Der kleine Gastraum war voller Menschen. Von den Tischen drangen Gesprächsfetzten zu ihm herüber und sorgten für diese Atmosphäre fröhlicher Betriebsamkeit, die man oft in Ausflugslokalen antrifft. Immer wieder dröhnte lautes Lachen durch den Raum. Georg sah sich suchend um und entdeckte schließlich einen freien Platz an einem der hinteren Tische.

"Entschuldigung, ist dieser Platz noch frei?" Der Mann am Tisch drehte sich zu ihm um, machte erst ein überraschtes, dann aber ein sehr erfreutes Gesicht. "Aber natürlich Georg. Schön dich mal wieder zu sehen. Bitte setz dich doch." Auch Georg freute sich, hier einen Bekannten zu treffen. Mit Werner war er früher oft um die Häuser gezogen. Vor zwei Jahren hatte der dann geheiratet, und so wurden die gemeinsamen Ausflüge in die Kneipenlandschaft immer seltener. "Wie geht es deiner Frau?" fragte er Werner. "Danke, ich hoffe ausgezeichnet. Sie liegt in der Klinik und wartet, dass unser Kind sich endlich in die Welt traut. Und wie geht es dir? Immer noch unbeweibt?" "Oh nein, schon lange nicht mehr. Ich habe die beste Frau, die man sich wünschen kann." "Ach deshalb machst du so einen zufriedenen Eindruck. Wo ist sie? Hast du sie unterwegs verloren? Ich hoffe, ich kann sie gleich kennen lernen." "Das wird leider nicht so schnell möglich sein," meinte Georg, "sie lebt im Ausland." "Das ist ja typisch für dich. Wenn du schon eine Beziehung hast, dann muß es unbedingt eine schwierige sein." "Wieso schwierig," wehrte Georg ab " Unsere Beziehung läuft ausgezeichnet und wir sind sehr glücklich." "Ich muß gestehen, dass du auch sehr glücklich wirkst. Aber wie soll so etwas denn funktionieren? Meine Frau und ich waren selten länger als eine Woche getrennt. Selbst dann fehlte uns schon die Nähe. Jetzt, da sie in der Klinik ist, bin ich jeden Tag mindestens zwei mal bei ihr, bis es so weit ist. Eine längere Trennung wäre für mich unerträglich." So, wie du es siehst, magst du recht haben. Aber ich habe eben nicht das Gefühl, dass wir getrennt sind." "Wie soll ich dass denn verstehen? Man ist doch entweder zusammen oder getrennt. Ein Zwischending gibt es nicht."
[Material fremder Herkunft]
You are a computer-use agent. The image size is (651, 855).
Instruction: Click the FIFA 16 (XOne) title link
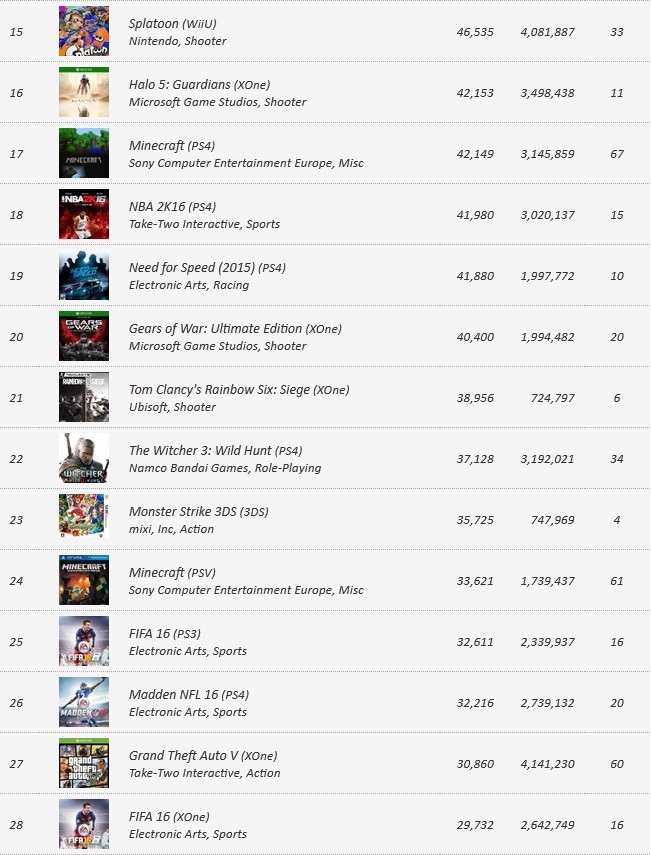point(169,817)
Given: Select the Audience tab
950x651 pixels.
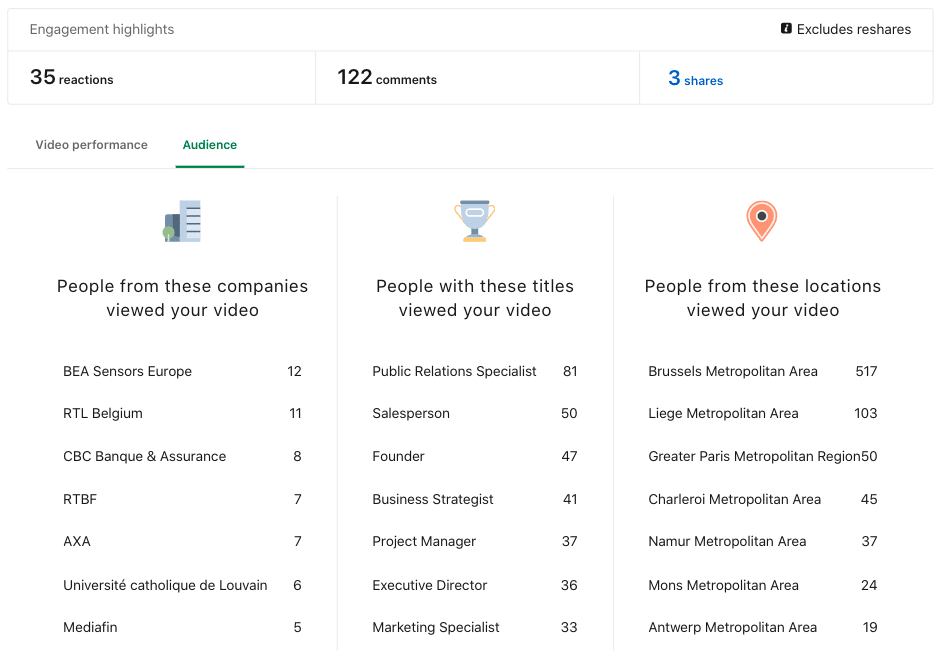Looking at the screenshot, I should point(210,145).
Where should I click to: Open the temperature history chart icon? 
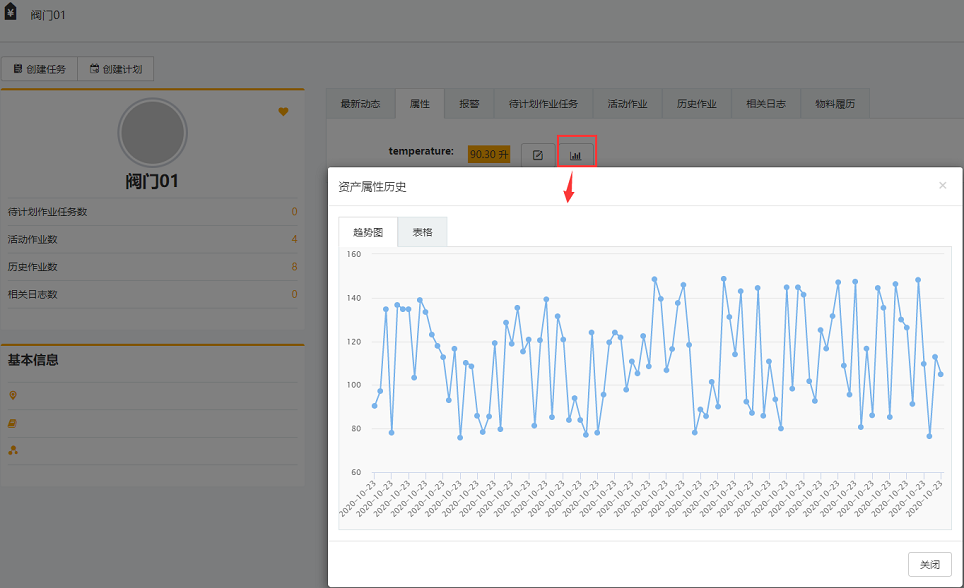coord(576,155)

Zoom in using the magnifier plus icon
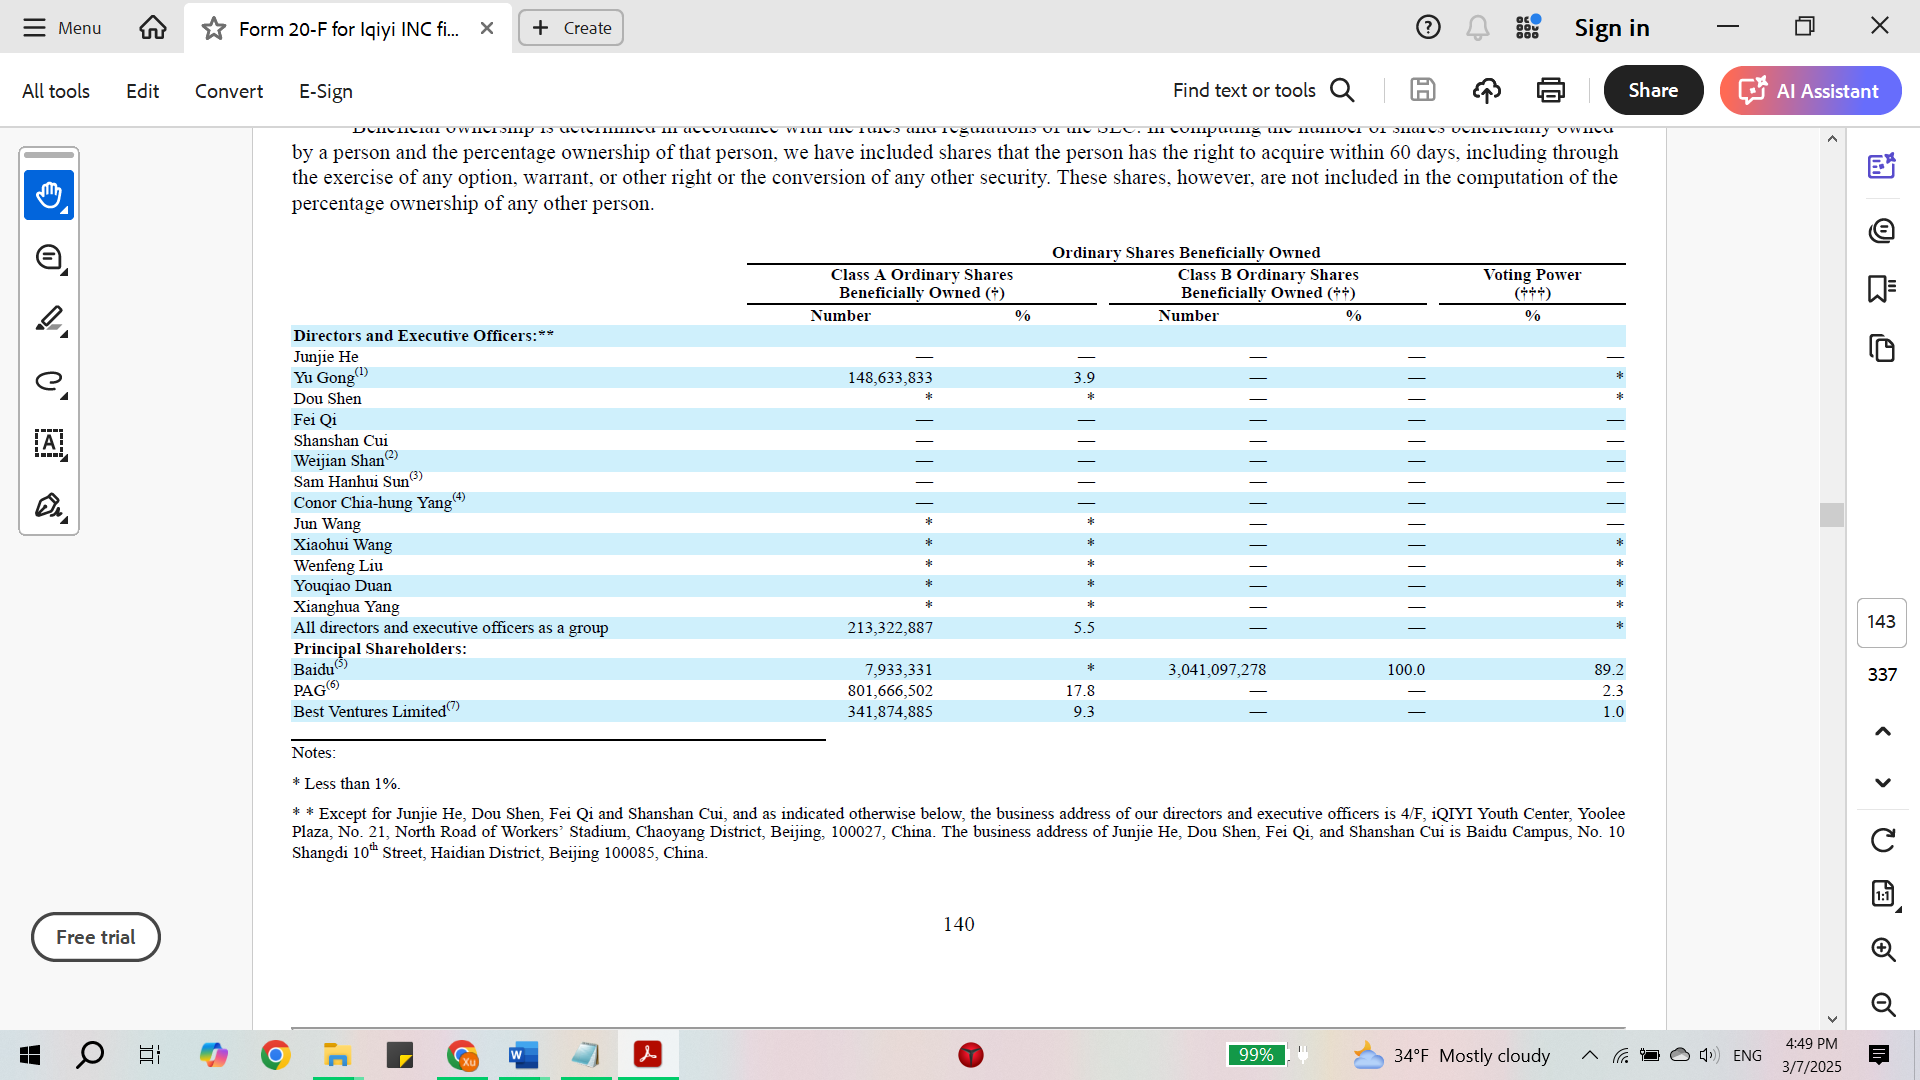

"Das gibt es sehr wohl. Ich will versuchen, es dir zu erklären. Wenn du morgens aufwachst, dann siehst du deine Frau. Wenn ich morgens aufwache, bin ich als Erstes in Gedanken bei meiner Frau und bin glücklich darüber, dass es sie gibt. Oft beginnt der Tag mit einem Weckruf und einer kleinen Unterhaltung am Telefon. Sie ist immer in meiner Nähe und ich in ihrer. Wenn ich einkaufe, ist sie bei mir und hält mich davon ab, diese fette Wurst zu kaufen, von der ich Sodbrennen bekommen würde. Wenn ich ein Buch lese, freue ich mich schon darauf ihr davon zu berichten. Ohne, dass wir uns abgesprochen hätten, denken wir oft zur selben Zeit an dieselben Dinge. Wenn ich dann abends bei einem Glas Rotwein sitze und Musik höre ist sie bei mir. Ich weiß, dass das Telefon bald wieder läuten wird und sie mir erzählt, wie ihr Tag verlaufen ist. Manches mal bin ich der Meinung, dass wir uns näher sind als viele andere Paare. Wenn wir abends schlafen gehen, sagen wir uns eben nicht kurz "Gute Nacht" und drehen uns dann auf die Seite. Wir denken so intensiv aneinander, dass wir die Gegenwart des anderen praktisch spüren können. Du hast recht. Räumlich sind wir viele Kilometer voneinander entfernt, aber getrennt sind wir nicht. Sie ist ein Teil von mir und ich bin ein Teil von ihr."

"Trotzdem," protestierte Werner "In einer funktionierenden Beziehung gibt es doch noch mehr als nur die geistige Ebene. Ich kann nicht verstehen, wie du so glücklich sein kannst, wenn deine Frau so weit weg ist, dass du nicht einmal die Chance hast sie zu berühren." "Ach das meinst du." Georg lächelt verschmitzt. "Es gibt natürlich Tage, an denen ich besonders froh darüber bin, dass es sie gibt. Und heute ist so ein Tag. Am Abend werde ich zum Flughafen fahren. Sie wird, wie immer, in der Ankunfthalle stehen und mich anlächeln. Manchmal können Wochen und Monate vergangen sein, bevor sie das nächste mal wieder hier ist. Aber jedesmal ist es, als wäre sie nie fort gewesen. Denn zwischen uns gibt es eben nicht nur die körperliche, sondern auch die andere Nähe.